Beginning at the line containing "Click the home icon in the breadcrumb", restate each line of the listing below word for word until the last one has been given.

»»

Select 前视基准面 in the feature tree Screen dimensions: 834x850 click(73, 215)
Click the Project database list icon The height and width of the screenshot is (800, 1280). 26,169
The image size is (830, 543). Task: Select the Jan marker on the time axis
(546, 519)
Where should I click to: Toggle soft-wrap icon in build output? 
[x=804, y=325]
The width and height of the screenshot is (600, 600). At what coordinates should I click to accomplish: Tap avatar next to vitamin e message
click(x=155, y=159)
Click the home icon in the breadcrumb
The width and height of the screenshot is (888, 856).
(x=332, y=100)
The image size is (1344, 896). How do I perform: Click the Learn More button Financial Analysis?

««

- [Solved problem]:
Click the home icon in the breadcrumb
The width and height of the screenshot is (888, 856).
(x=332, y=100)
The image size is (1344, 896). How do I perform: Click the Learn More button Financial Analysis?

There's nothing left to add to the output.